Mr Bonanno said most local websites lacked innovation, failed to engage the consumer and offered nothing new or exciting.

“Retailer sites in Australia are little more than catalogue pages on the web,” he said.

“Few sell anything online and most offer no integrated services between stores and sites.”

The survey, which included males and females aged 18-64, was conducted in early March.

It showed that even after removing some barriers for consumer acceptance, certain products would still not sell well online.

“Things like fresh produce, poultry and meats are a hard sell,” Mr Bonanno said.

Other categories that should have more robust sales were furniture, electronics and whitegoods, Mr Bonanno said.

Mr Bonanno said the players in these categories could improve their offering three-fold by selectively providing online commerce opportunities, product information and driving conversion rates of in-store purchases.

Mr Bonanno said consumers were given no reason to alter their purchasing habits and spend more online.
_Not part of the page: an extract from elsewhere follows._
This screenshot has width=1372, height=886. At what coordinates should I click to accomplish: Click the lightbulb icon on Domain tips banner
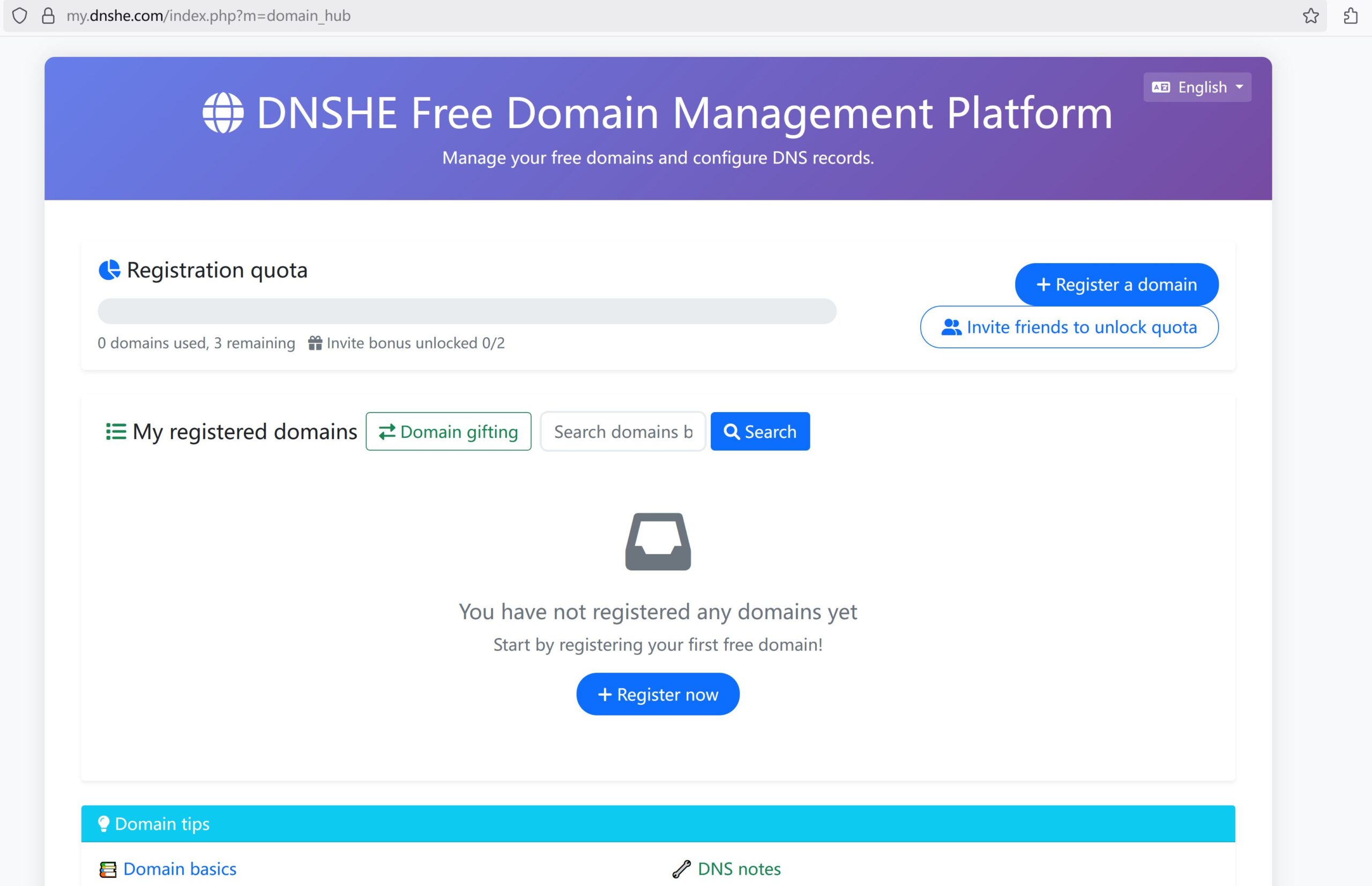(103, 823)
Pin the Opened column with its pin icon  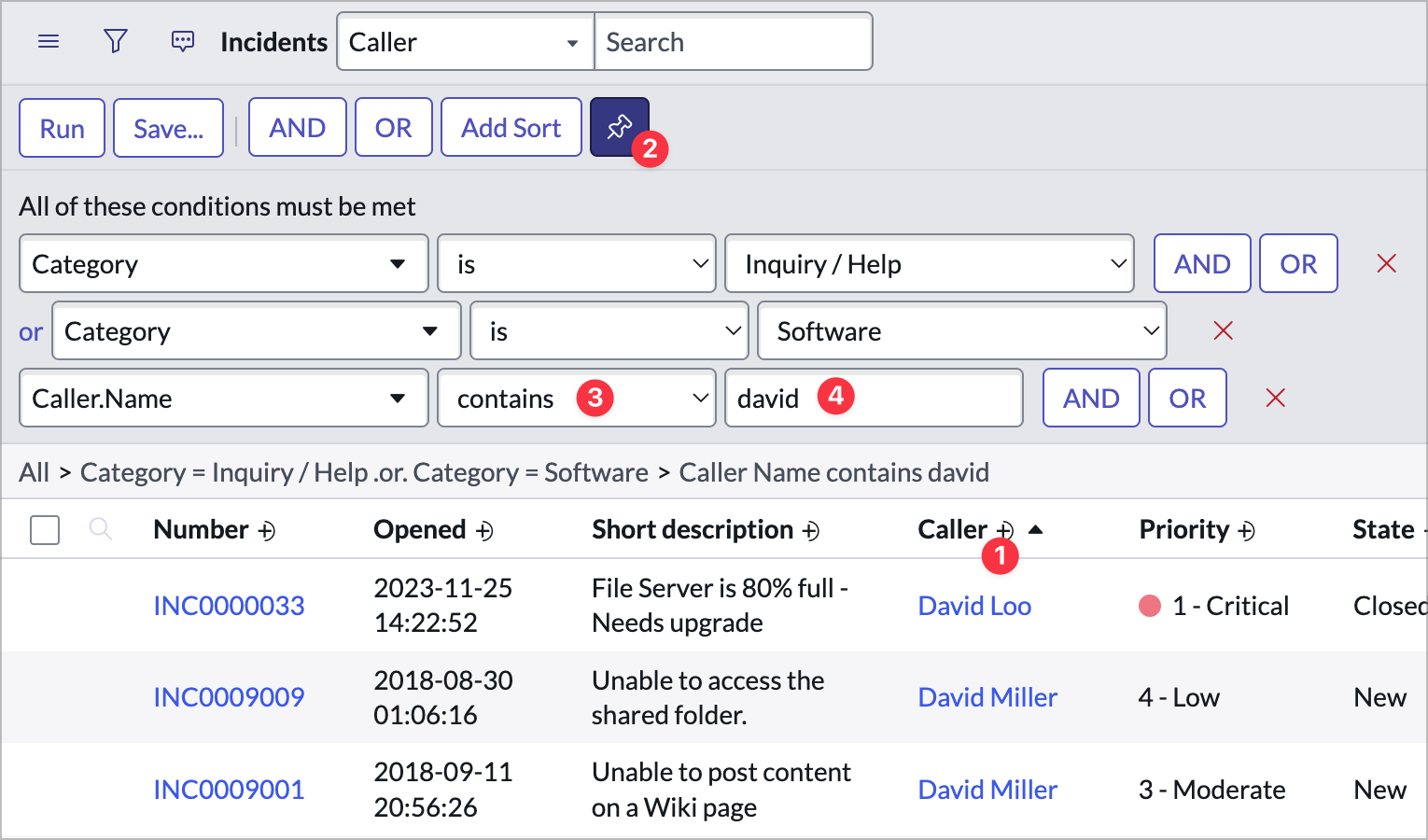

He said Amazon.com did a great job of helping customers find what they were looking for using good search technology while providing significant information about the products.

“Amazon also does a great amount of suggestive selling,” he said.

Suggestive selling is suggesting other products a customer may like in relation to what they are buying/investigating.

“Online is the fastest growing retail channel globally, so the opportunities for local retailers are huge,” he said.

According to the most recent population survey by the Australian Bureau of Statistics, 61 per cent of Australians shopped online during fiscal 2007.

The Leading Edge survey found the Australians who were shopping online were doing so at the popular retailers set up specifically for online shopping, such as eBay.

Four out of five Australians who purchased online use eBay, the research showed.

Mr Bonanno said the top players in online retailing were eBay, Amazon.com and Grays online.

Traditional overseas retailers such as the UK’s Tesco, the US’ Best Buy, Wal-Mart and warehouse retailer Costco Wholesale are leading the way, with online sales each exceeding $US1 billion ($A1.1 billion) annually for fiscal 2007, according to company reports and analyst notes.

Mr Bonanno said these retailers had perfected the online off-line integration where customers could buy online and pick up or return in store.

Tesco’s US arm Fresh and Easy has a blog where it communicates with shoppers.

Mr Bonanno said this interaction was important as it gave the retailer direct access to how the consumer felt and helped position the retailer as a group of people, rather than just a business.